Key program elements include:
- Inspect equipment under load whenever possible. Heat signatures are more meaningful when components are working.
- Prioritize critical assets: motors that drive bottleneck processes, safety-critical systems, or high-cost downtime.
- Include the electrical path: panels, disconnects, starters, and MCC components, not just the motor housing.
- Document conditions: load level, ambient temperature, access points, and any constraints.
- Use repeat inspections: at intervals based on risk, criticality, and failure history.

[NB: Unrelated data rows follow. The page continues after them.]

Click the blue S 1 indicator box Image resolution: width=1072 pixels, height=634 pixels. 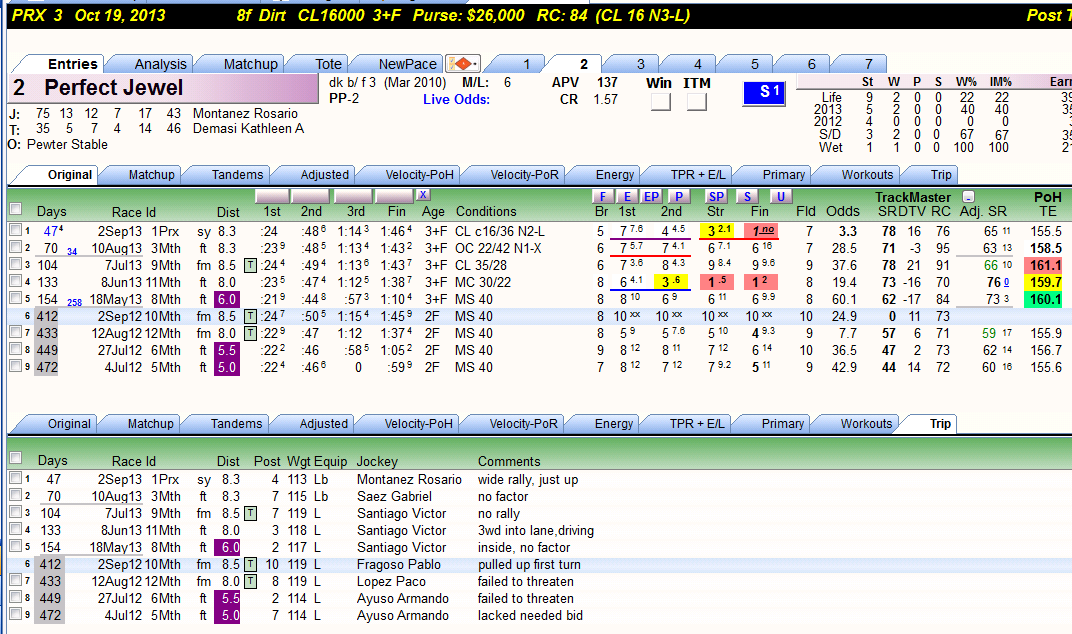(x=764, y=93)
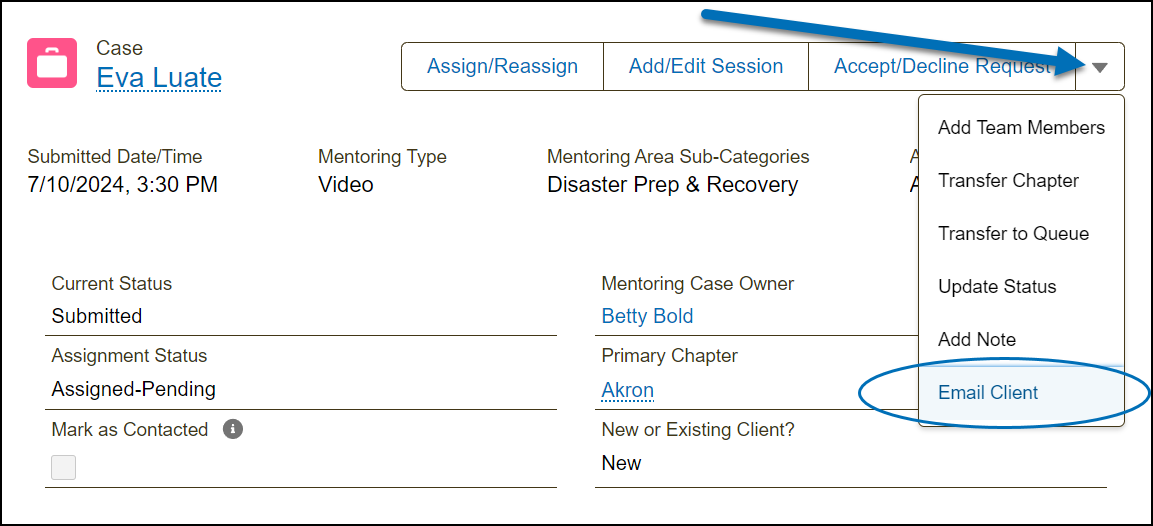Choose Update Status from the menu
The image size is (1153, 526).
tap(997, 287)
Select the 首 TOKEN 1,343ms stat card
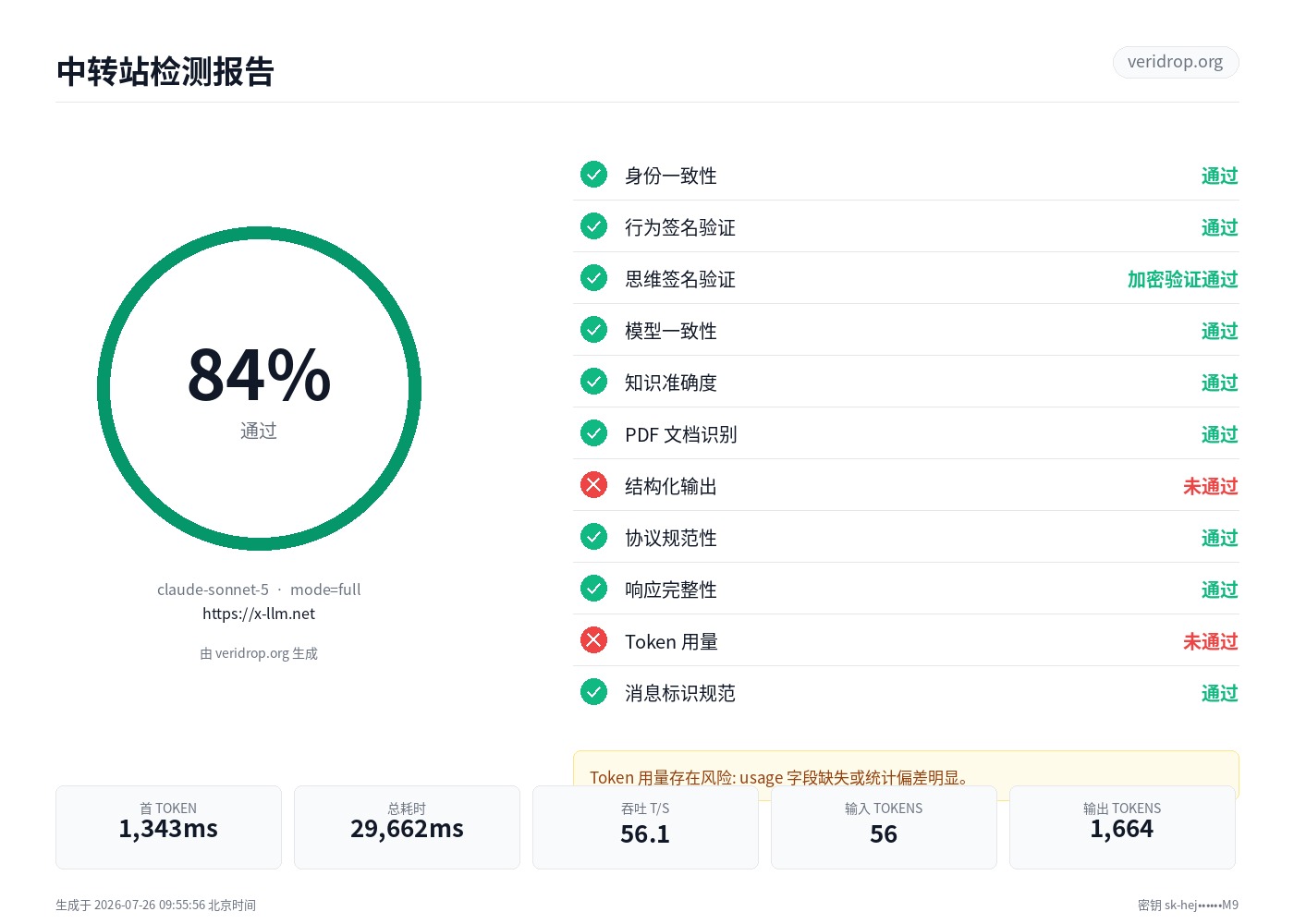This screenshot has height=924, width=1294. 168,827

Common Mistakes That Reduce IR Value
IR thermography can become a “check the box” activity if programs are not designed for action. Common pitfalls include:
- Scanning equipment while it is lightly loaded or idle
- Recording images without clear asset identification or location details
- Failing to set baselines, making it hard to know what changed
- Ignoring repeat findings that appear in every report
- Not re-testing after repairs to confirm that the heat issue is resolved
A good program closes the loop. Findings lead to repairs, repairs lead to verification, and verification leads to improved reliability.
Interpreting Findings and Prioritizing Repairs
Not every hot spot requires immediate shutdown. The goal is to prioritize based on severity and risk. Effective programs often categorize findings into tiers, such as:
- Monitor: mild abnormality, track in next inspection cycle
- Schedule: repair soon during planned downtime
- Urgent: repair immediately or take corrective action to reduce risk
- Critical: consider shutdown or immediate isolation if safety risk is high
Severity decisions should consider more than temperature alone. The location of the problem, the criticality of the asset, the load condition, and the consequences of failure all influence priority.
What a Strong IR Report Should Include
For an IR inspection to be useful, the report should provide clear, actionable information. The best reports typically include:
- Thermal image and visible-light image for reference
- Exact component location and identification
- Ambient conditions and operating state
- Measured temperature(s) and the nature of the anomaly
- Severity ranking and recommended corrective actions
- Notes on repeat findings and trends
- Recommendation for re-test after repair to verify improvement
Documentation is not just paperwork. It is what turns thermal imagery into maintenance action.
Where IR Thermography Fits with Other Predictive Maintenance Tools
Infrared thermography is strongest when paired with other condition monitoring methods:
- Vibration analysis helps confirm bearing defects, imbalance, misalignment, and mechanical looseness.
- Ultrasound can detect arcing, corona, and compressed air leaks, and it can support bearing lubrication decisions.
- Electrical testing can validate power quality, insulation condition, and motor health metrics.
IR often serves as the early warning and prioritization layer, pointing teams toward the assets that deserve deeper testing or immediate corrective work.
Motors and electrical systems typically heat up before they fail. Infrared thermography makes that heat visible, measurable, and actionable. It can reveal high-resistance connections, phase imbalance, overload conditions, cooling problems, bearing friction, and mechanical load issues that quietly erode reliability.
The most successful programs treat IR inspections as a repeatable process, not a one-time snapshot. They inspect assets under load, build baselines, trend results over time, prioritize findings by risk, and verify repairs through follow-up scans. Done well, infrared thermography reduces downtime, prevents costly breakdowns, and lowers the risk of power outages, fires, and catastrophic failures.
If your facility depends on critical motors and electrical distribution, periodic IR inspections with clear documentation and re-test verification can be one of the simplest ways to catch developing problems early and keep operations running reliably.